*** Provided data ***

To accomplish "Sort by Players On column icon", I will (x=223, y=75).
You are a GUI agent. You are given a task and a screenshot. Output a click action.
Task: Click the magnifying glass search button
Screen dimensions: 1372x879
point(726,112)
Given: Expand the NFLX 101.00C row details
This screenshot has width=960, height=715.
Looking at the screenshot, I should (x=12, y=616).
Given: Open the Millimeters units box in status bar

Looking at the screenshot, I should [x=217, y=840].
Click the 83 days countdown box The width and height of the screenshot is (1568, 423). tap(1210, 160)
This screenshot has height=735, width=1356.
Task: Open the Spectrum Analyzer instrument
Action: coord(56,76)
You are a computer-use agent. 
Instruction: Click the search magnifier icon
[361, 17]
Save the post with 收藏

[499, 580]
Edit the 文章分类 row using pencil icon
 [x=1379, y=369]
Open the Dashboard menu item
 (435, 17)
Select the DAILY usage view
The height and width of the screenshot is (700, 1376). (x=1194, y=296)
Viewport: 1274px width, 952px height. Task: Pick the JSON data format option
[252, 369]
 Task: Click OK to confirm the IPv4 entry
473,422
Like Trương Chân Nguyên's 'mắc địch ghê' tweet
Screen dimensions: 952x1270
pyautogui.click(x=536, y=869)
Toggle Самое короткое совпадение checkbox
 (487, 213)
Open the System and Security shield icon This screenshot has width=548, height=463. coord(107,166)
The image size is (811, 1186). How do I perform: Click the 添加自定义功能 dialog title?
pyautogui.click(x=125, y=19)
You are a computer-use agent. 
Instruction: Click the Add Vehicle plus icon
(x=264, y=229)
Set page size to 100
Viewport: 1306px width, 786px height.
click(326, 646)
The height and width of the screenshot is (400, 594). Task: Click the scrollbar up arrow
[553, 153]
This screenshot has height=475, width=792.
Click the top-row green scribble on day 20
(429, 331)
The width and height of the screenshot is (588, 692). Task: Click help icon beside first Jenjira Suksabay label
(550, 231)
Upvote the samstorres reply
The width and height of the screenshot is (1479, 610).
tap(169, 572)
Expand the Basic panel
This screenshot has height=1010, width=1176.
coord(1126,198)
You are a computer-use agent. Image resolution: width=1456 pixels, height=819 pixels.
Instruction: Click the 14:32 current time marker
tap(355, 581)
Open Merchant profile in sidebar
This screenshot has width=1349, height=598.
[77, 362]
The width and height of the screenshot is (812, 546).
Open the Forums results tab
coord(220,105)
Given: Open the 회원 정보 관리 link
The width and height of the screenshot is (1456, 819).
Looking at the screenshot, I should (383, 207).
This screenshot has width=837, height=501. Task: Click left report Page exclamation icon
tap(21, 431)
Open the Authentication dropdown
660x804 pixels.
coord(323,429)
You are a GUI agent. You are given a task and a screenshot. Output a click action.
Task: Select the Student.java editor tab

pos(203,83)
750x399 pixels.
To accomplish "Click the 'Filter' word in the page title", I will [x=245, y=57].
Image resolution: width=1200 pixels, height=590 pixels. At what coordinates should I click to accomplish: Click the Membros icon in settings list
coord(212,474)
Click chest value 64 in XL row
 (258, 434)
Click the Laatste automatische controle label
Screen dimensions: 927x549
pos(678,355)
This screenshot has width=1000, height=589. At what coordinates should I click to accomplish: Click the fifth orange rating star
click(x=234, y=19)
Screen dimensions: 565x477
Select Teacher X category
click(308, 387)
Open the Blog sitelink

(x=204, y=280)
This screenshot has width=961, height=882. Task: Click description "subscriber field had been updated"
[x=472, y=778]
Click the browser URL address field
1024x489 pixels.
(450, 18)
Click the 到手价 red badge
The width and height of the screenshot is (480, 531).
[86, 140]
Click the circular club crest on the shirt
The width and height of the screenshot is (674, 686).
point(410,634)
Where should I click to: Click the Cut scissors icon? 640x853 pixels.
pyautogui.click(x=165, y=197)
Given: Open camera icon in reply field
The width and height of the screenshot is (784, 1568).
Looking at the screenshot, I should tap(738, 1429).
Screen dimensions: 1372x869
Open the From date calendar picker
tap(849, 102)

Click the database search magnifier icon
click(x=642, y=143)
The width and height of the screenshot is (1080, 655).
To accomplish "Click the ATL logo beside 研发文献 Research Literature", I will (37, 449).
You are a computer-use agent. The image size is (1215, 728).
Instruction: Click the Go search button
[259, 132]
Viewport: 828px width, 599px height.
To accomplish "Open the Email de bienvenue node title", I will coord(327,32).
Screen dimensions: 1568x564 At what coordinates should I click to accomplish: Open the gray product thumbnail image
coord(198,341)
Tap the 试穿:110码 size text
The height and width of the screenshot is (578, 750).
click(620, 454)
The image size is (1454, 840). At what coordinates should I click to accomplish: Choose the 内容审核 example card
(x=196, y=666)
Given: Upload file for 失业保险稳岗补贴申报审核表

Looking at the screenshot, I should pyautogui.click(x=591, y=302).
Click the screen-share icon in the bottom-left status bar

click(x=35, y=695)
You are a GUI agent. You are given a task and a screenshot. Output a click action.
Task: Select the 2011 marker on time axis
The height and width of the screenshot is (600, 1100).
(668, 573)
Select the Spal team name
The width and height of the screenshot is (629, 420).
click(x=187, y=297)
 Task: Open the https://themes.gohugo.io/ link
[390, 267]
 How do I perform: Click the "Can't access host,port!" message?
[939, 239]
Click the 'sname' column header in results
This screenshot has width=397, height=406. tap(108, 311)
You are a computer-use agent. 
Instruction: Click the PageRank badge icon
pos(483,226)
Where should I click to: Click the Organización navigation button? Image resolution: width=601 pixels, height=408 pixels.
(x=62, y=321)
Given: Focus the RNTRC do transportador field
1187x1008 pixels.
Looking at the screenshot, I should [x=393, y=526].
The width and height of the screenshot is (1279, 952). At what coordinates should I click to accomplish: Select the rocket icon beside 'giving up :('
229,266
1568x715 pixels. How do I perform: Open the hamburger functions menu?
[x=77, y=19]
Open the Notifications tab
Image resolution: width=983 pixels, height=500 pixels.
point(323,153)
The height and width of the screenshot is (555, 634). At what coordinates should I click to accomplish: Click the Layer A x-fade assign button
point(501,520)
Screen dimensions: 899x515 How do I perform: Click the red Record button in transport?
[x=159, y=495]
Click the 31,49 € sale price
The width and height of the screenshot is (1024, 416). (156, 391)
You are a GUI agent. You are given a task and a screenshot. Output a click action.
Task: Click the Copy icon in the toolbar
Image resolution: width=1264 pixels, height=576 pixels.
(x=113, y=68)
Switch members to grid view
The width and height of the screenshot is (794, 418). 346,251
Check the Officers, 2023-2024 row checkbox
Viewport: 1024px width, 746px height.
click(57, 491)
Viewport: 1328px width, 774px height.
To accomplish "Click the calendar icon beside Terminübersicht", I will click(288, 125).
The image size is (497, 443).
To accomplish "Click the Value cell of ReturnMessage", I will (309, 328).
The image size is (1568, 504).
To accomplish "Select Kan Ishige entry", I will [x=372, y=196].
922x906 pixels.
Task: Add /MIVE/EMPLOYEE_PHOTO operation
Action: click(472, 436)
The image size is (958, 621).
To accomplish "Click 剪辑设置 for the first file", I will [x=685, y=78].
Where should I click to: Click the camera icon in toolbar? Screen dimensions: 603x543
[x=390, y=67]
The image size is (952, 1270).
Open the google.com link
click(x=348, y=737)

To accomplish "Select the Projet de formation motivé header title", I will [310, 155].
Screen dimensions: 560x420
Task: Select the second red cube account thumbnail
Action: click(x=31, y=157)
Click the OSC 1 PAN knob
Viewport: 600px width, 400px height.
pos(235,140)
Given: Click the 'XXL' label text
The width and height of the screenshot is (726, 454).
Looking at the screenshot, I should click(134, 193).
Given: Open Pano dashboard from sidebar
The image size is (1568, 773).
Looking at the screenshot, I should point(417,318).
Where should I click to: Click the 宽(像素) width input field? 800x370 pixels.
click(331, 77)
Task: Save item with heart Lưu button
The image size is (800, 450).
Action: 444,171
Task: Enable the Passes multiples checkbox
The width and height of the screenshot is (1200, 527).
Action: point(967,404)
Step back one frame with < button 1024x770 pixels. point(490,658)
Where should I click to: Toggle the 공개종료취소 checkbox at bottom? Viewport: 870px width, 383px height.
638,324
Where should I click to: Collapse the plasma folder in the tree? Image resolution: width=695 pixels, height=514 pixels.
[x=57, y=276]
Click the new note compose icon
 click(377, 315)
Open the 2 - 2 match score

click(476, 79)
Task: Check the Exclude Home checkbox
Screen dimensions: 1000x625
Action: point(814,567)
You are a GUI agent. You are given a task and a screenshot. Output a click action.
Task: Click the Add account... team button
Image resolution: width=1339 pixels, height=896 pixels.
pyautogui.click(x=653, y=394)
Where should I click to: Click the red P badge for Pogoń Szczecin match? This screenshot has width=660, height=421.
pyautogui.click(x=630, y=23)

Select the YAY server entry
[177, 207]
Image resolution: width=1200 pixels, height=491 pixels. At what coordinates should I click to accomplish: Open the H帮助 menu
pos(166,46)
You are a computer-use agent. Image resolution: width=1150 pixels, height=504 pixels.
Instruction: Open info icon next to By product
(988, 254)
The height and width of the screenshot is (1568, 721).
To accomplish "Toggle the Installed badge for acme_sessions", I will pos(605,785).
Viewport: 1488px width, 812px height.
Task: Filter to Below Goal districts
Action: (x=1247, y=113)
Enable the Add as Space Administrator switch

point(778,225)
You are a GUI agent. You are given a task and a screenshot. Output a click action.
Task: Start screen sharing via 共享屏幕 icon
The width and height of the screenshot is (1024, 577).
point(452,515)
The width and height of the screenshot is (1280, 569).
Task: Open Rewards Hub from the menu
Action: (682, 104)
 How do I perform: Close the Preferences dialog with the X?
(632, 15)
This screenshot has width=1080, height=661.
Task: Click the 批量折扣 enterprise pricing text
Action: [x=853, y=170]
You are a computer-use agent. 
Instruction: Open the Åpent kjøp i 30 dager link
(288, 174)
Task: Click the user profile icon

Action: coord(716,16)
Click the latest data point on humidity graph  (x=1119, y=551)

*** End of Provided data ***

Your instructions » Go through the records line by line, and copy each line that holds the string "Expand".

Exercise response »
Given: Expand the NFLX 101.00C row details
Expand the Basic panel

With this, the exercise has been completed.